[Mesa-dev] [PATCH] mesa/st: provide native integers implementation of ir_unop_any

Thu May 8 06:18:26 PDT 2014

Previously, ir_unop_any was implemented via a dot-product call, which
uses floating point multiplication and addition. The multiplication was
completely pointless, and the addition can just as well be done with an
or. Since we know that the inputs are booleans, they must already be in
canonical 0/~0 format, and the final SNE can also be avoided.

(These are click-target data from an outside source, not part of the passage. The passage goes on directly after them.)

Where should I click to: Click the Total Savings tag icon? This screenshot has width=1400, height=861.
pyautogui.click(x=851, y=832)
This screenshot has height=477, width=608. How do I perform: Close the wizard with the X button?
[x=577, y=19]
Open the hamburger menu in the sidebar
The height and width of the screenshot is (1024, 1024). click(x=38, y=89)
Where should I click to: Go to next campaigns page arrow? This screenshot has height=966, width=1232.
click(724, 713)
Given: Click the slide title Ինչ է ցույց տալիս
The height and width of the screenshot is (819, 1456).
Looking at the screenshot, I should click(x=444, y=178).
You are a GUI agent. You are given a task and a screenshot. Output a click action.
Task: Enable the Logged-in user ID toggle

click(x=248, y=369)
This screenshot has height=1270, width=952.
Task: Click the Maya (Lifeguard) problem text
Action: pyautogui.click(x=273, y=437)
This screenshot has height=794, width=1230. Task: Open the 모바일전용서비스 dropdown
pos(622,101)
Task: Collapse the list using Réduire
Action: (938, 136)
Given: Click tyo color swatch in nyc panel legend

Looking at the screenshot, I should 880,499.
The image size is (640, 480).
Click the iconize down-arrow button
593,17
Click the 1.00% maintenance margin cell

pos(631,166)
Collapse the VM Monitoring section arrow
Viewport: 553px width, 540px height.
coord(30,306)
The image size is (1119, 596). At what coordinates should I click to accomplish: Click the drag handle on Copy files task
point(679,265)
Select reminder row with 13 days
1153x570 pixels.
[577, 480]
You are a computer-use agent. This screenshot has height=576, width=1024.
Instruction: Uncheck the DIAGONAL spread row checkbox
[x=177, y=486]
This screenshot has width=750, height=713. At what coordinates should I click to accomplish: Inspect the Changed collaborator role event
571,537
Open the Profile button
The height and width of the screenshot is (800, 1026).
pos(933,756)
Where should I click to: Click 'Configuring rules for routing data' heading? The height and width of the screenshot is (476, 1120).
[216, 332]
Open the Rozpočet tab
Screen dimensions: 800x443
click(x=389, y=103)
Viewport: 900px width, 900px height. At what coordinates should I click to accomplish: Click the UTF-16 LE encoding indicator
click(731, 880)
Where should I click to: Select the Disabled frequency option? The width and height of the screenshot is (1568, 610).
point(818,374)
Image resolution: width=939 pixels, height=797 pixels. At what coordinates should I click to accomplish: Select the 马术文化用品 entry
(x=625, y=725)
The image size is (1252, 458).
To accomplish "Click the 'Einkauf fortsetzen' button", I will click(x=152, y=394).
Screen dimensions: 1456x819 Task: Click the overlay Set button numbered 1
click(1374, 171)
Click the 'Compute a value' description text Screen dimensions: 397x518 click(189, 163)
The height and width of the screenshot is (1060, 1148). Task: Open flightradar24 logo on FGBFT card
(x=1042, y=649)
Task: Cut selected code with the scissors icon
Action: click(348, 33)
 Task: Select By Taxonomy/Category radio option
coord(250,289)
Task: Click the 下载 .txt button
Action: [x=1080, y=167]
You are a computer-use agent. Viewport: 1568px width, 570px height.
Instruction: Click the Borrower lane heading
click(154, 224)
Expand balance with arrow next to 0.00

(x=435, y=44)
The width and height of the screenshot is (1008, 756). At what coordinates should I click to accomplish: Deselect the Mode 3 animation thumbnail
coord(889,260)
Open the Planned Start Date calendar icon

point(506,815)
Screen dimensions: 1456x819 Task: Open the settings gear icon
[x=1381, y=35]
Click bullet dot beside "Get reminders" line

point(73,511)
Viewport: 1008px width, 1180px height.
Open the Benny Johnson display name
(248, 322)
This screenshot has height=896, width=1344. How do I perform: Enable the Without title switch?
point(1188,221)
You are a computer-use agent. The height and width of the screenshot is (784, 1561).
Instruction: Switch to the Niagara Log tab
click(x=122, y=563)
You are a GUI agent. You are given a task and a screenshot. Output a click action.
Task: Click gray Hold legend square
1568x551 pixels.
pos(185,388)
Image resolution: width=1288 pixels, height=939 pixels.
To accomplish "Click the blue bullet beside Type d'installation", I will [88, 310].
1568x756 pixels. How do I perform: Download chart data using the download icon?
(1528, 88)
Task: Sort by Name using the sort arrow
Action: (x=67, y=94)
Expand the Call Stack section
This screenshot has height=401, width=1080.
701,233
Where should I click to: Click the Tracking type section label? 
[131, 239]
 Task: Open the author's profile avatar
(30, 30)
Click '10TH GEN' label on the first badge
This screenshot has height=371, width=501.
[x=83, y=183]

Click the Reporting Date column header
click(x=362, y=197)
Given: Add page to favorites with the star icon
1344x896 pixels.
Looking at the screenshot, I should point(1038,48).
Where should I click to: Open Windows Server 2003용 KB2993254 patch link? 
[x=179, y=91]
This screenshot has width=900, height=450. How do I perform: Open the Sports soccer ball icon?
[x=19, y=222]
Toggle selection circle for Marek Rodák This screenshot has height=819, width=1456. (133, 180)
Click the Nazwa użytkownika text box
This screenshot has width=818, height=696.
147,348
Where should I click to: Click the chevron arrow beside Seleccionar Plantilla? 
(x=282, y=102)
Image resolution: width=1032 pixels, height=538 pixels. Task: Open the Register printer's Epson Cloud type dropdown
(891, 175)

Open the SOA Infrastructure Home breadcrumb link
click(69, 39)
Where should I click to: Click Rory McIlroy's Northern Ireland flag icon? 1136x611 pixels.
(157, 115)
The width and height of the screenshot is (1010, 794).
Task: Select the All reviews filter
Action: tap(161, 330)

Signed-off-by: Ilia Mirkin <imirkin at alum.mit.edu>
---

I need to take this through a full piglit run, but the basic tests seem to
work out as expected. This is the result of a compilation of
fs-op-eq-mat4-mat4:

FRAG
PROPERTY FS_COLOR0_WRITES_ALL_CBUFS 1
DCL OUT[0], COLOR
DCL CONST[0..7]
DCL TEMP[0..4], LOCAL
IMM[0] FLT32 {    0.0000,     1.0000,     0.0000,     0.0000}
  0: MOV TEMP[0].yzw, IMM[0].xxxx
  1: FSNE TEMP[1], CONST[4], CONST[0]
  2: OR TEMP[1].x, TEMP[1].xxxx, TEMP[1].yyyy
  3: OR TEMP[1].y, TEMP[1].zzzz, TEMP[1].wwww
  4: OR TEMP[1].x, TEMP[1].xxxx, TEMP[1].yyyy
  5: FSNE TEMP[2], CONST[5], CONST[1]
  6: OR TEMP[2].x, TEMP[2].xxxx, TEMP[2].yyyy
  7: OR TEMP[2].y, TEMP[2].zzzz, TEMP[2].wwww
  8: OR TEMP[2].x, TEMP[2].xxxx, TEMP[2].yyyy
  9: FSNE TEMP[3], CONST[6], CONST[2]
 10: OR TEMP[3].x, TEMP[3].xxxx, TEMP[3].yyyy
 11: OR TEMP[3].y, TEMP[3].zzzz, TEMP[3].wwww
 12: OR TEMP[3].x, TEMP[3].xxxx, TEMP[3].yyyy
 13: FSNE TEMP[4], CONST[7], CONST[3]
 14: OR TEMP[4].x, TEMP[4].xxxx, TEMP[4].yyyy
 15: OR TEMP[4].y, TEMP[4].zzzz, TEMP[4].wwww
 16: OR TEMP[4].x, TEMP[4].xxxx, TEMP[4].yyyy
 17: OR TEMP[1].x, TEMP[1].xxxx, TEMP[4].xxxx   <---
 18: OR TEMP[1].x, TEMP[1], TEMP[3].xxxx        <---
 19: OR TEMP[1].x, TEMP[1], TEMP[2].xxxx        <---
 20: NOT TEMP[1].x, TEMP[1].xxxx
 21: AND TEMP[0].x, TEMP[1].xxxx, IMM[0].yyyy
 22: MOV OUT[0], TEMP[0]
 23: END

The three instructions with arrows are the result of my new logic. I wonder if
it's cause for concern that I'm not setting a swizzle mask on the
src... probably a bit, but it works out here. Is there a "writemask ->
swizzle" converter somewhere? The old instructions would have been

DP4 TEMP[1], TEMP[1], TEMP[1]
SNE TEMP[1], TEMP[1], IMM[0] ( == 0.0)

Or something along those lines. While 1 instruction less in TGSI, at least
nv50/nvc0 are scalar and would have had to implement DP4 as

mul
mul-add
mul-add
mul-add

versus the much more scalar-friendly OR's (in addition to the final SNE being
gone).

 src/mesa/state_tracker/st_glsl_to_tgsi.cpp | 75 ++++++++++++++++++++----------
 1 file changed, 51 insertions(+), 24 deletions(-)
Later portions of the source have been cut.